Can this do the things I use an iPad for? Since it runs a "big boy" operating system, will I feel more empowered with it than I am with the iPad that IO use every day to do all of my work for BirchTree? How are the Windows 10 apps and do they feel like a new leaf compared to the mountain of legacy software that most people seem to still use?

I had to find all of this out.

So while I have pretty strong opinions on Windows itself, I'm going to try to review the Surface Go on its own terms. This is supposed to be a device that's good at doing simple tasks quickly. It's meant to watch videos, edit Word documents, draw things, listen to music, browse the web, and handle email. I'm not going to judge it on anything else like video games or complex audio/video/image editing (although I will at least tell you how it does at those things).

Please check in over the coming week as the full review comes out. In the next section we're going to talk about hardware.

The Case for the Kickstand

The most notable hardware feature on the Microsoft Surface line of computers in the kickstand. Not a single commercial for a Surface will go by without them showing you that sweet kickstand at all sorts of crazy angles. While I’m far from the biggest Windows fan, I have to get something off my chest:

I love the kickstand.

And one more thing while I’m emphatically stating things:

The iPad would be better with a kickstand of its own.

Whew! That feels good to get out there, but I fully believe it. The kickstand accomplishes a few things for me that the iPad simply doesn’t do today.

First, the kickstand being built into the tablet itself means that I can stand the Surface up on its own and I don’t need to have a cover or case with me. I like to use my devices naked (the devices are naked, to be clear) and that means I’ll find myself using the iPad and want to stand it up in front of me, which means I need to get up and find the keyboard case. The keyboard case is wonderful for typing, but it' adds significant bulk to the device, so I don’t use it unless I’m actually using it. The comparative simplicity of flipping out the stand on the Surface is so much easier.

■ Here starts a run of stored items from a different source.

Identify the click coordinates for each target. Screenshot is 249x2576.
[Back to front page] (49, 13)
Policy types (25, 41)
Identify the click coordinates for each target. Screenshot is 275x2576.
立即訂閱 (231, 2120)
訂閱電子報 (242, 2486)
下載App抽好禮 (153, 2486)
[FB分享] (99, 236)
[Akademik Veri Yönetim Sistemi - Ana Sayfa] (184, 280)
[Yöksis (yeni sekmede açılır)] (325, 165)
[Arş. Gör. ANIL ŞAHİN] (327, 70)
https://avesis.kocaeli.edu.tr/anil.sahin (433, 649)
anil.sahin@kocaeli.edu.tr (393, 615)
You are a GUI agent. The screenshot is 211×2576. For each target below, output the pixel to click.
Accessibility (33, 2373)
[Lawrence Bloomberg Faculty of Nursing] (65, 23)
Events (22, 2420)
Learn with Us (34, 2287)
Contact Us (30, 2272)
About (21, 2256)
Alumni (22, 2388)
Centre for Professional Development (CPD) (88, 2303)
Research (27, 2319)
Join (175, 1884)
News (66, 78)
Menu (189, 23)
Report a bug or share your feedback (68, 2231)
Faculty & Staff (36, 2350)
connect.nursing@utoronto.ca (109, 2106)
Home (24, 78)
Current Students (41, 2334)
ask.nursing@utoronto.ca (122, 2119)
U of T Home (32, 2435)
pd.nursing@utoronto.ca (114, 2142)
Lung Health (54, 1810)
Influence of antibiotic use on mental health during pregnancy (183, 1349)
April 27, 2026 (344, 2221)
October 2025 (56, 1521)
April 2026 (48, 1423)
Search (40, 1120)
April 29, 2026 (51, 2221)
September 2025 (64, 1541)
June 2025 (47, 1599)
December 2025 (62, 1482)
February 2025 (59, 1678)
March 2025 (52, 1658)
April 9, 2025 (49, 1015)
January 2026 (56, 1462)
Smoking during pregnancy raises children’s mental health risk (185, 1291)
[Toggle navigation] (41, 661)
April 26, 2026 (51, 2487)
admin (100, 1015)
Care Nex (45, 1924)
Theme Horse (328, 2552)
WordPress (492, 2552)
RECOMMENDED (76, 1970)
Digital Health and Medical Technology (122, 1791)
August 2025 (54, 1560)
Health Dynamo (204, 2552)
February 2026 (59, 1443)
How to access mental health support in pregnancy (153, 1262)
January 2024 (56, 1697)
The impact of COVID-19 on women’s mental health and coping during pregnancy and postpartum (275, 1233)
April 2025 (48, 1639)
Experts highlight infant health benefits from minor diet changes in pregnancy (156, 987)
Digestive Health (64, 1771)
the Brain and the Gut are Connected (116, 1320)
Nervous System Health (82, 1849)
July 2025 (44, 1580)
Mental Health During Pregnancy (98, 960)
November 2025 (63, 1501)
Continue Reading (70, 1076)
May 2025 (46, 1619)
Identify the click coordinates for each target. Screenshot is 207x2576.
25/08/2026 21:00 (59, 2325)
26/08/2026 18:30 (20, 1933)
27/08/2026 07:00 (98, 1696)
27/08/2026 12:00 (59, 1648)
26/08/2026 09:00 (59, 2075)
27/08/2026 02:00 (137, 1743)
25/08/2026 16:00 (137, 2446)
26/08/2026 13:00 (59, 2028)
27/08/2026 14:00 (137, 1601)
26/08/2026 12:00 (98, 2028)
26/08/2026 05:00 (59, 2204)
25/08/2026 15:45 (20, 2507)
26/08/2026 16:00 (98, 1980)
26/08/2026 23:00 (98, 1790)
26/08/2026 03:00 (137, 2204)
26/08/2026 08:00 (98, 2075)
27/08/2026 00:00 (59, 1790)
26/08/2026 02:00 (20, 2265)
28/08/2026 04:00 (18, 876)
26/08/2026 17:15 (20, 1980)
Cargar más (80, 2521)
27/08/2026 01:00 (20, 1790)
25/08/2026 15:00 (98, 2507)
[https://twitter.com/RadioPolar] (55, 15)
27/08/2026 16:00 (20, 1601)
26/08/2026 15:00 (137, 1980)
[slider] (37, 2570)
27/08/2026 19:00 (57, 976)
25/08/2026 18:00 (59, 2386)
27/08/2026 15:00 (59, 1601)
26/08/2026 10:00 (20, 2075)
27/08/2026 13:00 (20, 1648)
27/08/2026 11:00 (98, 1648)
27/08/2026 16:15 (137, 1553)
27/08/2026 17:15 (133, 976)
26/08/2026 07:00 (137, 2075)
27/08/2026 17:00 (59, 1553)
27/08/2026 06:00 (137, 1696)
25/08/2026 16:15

Second, the kickstand allows me to stand the Surface up at ONE MILLION different angles. Okay, maybe not that many, but anything from closed to 165 degrees possible and works great. Whatever angle I need it at now is possible. So if I’m typing away on an article, I can have it tilted slightly up towards my face. If I want to slouch down a bit, I can pull in the kickstand a bit to face a little lower. And if I’m using it in the kitchen and want to lean over it, I can open it up all the way and have it sit at a very pleasant drafting table-style angle. And if I want it totally flat on a surface like the iPad, I can do that too.

Finally, and this may just be a me thing, but I find the kickstand to be a pretty decent way to hold the Surface in the air when I’m just using it to watch something. I can’t quite explain it, because I don’t think physics is necessarily on my side here, but I really like being able to flip out the kickstand a bit and hold it from there.

The bottom line is that I really enjoy having a stand built into the Surface Go, and it might be my favorite thing about the entire product. Yes, the Surface Go is a lot thicker than the newest iPads, and some of that may be attributable to the kickstand, but it’s really just a millimeter or two thick and feels like nothing. Maybe it would add too much bulk to the iPad and would make Apple retreat too far from the thin and light form factor the iPad has today, but I think I’d still be okay with the trade off. Or maybe there’s another way to do this whole thing, but being able to stand your tablet up at all times? Yeah, that’s a great idea and one Apple should steal.